E as crianças, mulheres e civis mortos aos milhares pelos  bombardeios das tropas de ocupação anglo-saxônica no Afeganistão???
Assim se entende melhor o que é liberdade de imprensa no que chamam de primeiro mundo: para o caso da rainha(abaixo) aplica-se o mesmo critério de “liberdade de imprensa” em que os meios de comunicação ingleses foram defensores editoriais da bárbara execução do brasileiro Jean Charles, pela política inglesa numa estação de metrô de Londres.
A policial que comandou esta execução de um inocente acaba de ser promovida e condecorada.
A liberdade de imprensa na Inglaterra termina no limite impostos pelos interesses estratégicos do Império, que não podem ser criticados.
* Beto Almeida é jornalista
30/12/2009 11:07:50
Discurso chato da rainha Elizabeth faz apresentador perder emprego
Por Redação, com BBC

Rainha falou sobre soldados mortos no Afeganistão em seu discurso

Um apresentador de uma rádio de Birmingham, no centro da Grã-Bretanha, foi demitido depois de interromper a transmissão de um discurso da rainha Elizabeth 2ª no Natal, dizendo que ele estava chato.
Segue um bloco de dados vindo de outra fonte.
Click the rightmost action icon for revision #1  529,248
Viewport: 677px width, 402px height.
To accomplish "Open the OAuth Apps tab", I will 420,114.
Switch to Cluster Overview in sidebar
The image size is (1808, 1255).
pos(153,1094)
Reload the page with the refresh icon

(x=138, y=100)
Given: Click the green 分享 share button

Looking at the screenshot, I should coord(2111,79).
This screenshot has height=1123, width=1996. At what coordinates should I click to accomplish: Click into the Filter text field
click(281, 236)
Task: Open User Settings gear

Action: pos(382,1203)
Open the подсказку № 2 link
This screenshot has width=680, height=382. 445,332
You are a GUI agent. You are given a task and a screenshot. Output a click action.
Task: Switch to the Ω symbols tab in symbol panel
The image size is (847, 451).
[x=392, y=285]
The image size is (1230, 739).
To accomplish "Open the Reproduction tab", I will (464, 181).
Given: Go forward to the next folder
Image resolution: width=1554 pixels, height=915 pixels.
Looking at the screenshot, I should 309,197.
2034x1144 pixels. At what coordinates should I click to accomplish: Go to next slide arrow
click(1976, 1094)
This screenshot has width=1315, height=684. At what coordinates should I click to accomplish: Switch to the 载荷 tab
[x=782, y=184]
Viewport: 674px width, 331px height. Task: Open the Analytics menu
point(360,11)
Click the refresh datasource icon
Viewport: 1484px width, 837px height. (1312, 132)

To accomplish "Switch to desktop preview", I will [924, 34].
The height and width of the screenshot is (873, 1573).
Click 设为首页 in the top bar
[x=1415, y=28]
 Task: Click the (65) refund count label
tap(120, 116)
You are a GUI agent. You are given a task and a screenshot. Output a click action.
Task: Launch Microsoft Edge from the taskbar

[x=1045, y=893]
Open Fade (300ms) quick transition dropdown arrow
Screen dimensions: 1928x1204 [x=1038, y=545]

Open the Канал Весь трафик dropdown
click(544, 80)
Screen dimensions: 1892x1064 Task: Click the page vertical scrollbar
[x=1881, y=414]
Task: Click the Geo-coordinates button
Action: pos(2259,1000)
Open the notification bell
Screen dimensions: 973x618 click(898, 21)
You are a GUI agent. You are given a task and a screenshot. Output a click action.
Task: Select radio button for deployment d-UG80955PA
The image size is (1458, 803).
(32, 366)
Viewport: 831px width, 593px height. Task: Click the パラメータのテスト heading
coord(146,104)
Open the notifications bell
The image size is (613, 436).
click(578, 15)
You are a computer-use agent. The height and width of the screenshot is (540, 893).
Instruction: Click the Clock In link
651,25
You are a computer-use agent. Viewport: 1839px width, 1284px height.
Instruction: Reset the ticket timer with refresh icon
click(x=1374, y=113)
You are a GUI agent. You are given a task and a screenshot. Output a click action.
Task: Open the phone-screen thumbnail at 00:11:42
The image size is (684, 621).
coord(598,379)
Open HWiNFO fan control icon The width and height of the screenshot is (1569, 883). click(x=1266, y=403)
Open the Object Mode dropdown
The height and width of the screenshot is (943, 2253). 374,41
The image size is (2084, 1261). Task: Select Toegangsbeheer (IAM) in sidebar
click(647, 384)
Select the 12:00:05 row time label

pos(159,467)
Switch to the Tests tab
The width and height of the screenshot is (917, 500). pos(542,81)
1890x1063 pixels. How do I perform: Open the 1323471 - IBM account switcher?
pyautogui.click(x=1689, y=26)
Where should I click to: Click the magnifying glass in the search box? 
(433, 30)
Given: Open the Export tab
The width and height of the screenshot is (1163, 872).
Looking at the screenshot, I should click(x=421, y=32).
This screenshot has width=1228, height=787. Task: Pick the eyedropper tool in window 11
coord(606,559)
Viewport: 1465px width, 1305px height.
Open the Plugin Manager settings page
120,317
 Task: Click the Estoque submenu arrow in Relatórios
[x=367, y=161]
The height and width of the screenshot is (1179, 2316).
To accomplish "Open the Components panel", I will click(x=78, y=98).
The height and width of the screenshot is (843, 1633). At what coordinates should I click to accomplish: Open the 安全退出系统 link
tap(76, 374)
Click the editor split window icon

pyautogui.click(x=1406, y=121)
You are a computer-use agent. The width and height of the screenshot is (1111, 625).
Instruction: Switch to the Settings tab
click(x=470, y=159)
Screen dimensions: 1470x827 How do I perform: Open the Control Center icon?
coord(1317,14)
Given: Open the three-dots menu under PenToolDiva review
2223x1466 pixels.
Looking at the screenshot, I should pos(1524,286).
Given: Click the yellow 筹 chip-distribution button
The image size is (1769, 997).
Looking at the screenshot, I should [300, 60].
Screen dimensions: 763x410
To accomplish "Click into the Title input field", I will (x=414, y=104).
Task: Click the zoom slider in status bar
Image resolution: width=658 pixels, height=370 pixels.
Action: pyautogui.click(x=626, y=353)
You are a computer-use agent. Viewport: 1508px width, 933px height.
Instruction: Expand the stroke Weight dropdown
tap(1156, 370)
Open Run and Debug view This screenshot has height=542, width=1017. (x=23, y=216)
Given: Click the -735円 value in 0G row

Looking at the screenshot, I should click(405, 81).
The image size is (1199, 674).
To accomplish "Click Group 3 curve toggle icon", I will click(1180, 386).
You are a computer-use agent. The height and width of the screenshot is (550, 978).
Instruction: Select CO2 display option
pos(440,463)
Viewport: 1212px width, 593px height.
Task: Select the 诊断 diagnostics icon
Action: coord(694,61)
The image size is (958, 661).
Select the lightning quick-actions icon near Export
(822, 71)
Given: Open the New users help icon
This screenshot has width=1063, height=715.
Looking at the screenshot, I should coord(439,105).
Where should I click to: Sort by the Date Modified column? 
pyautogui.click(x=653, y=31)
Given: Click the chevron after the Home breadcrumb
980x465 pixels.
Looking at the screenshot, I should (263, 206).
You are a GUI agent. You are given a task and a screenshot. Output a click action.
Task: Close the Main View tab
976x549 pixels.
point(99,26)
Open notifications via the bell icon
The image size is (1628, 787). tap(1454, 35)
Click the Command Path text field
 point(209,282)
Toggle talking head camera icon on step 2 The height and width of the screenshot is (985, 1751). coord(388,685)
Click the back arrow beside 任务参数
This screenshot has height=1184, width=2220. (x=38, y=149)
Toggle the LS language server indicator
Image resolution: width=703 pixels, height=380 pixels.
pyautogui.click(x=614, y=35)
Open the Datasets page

O apresentador e comediante Tom Binns interrompeu a transmissão do discurso na rádio BRMB, que havia entrado no ar por engano no lugar do noticiário, dizendo: – Duas palavras: – Cha-To –, afirmou.
Em seguida ele comentou que a família real é considerada boa para o turismo, mas que a França degolou sua família real e continua recebendo turistas.
Binns colocou então no ar a música Last Christmas, do grupo Wham!, liderado por George Michael, dizendo que passava “de uma rainha para a outra” (a palavra queen, rainha em inglês, é também usada como gíria para homossexual).
A companhia Orion Media, proprietária da rádio, disse ter recebido “um pequeno número” de reclamações de ouvintes, mas confirmou ter suspendido o contrato com Binns.
Soldados mortos
A rainha usou seu tradicional discurso de Natal deste ano para expressar a sua tristeza pelo número recorde de soldados britânicos mortos no Afeganistão neste ano desde a invasão de 2001.
Binns disse não ter escutado o conteúdo do discurso e que resolveu fazer piada porque ele não deveria ter entrado no ar.
– Ninguém teria sintonizado na estação para ouvir o discurso da rainha, então eu tentei lidar com isso de uma maneira engraçada. Afinal de contas, eles empregam comediantes para fazer piadas –, afirmou ele a um site local.
Ele criticou a decisão da rádio de demiti-lo como uma reação de “reflexo instantâneo”, por temor em relação às agências reguladoras de mídia.
– Estamos chegando a um ponto em que os comediantes não podem falar mais nada que possa possivelmente ofender qualquer um –, disse.
O diretor de programação e marketing da Orion Media, David Lloyd, afirmou que o apresentador fez “comentários inapropriados” sobre o discurso da rainha.
– Não concordamos com o que ele disse de forma nenhuma, tenha ele falado de brincadeira ou não –, disse.
Segundo ele, a estação está contactando os ouvintes que fizeram as reclamações sobre os comentários de Binns para pedir desculpas pessoalmente. A rádio também levou ao ar um pedido público de desculpas.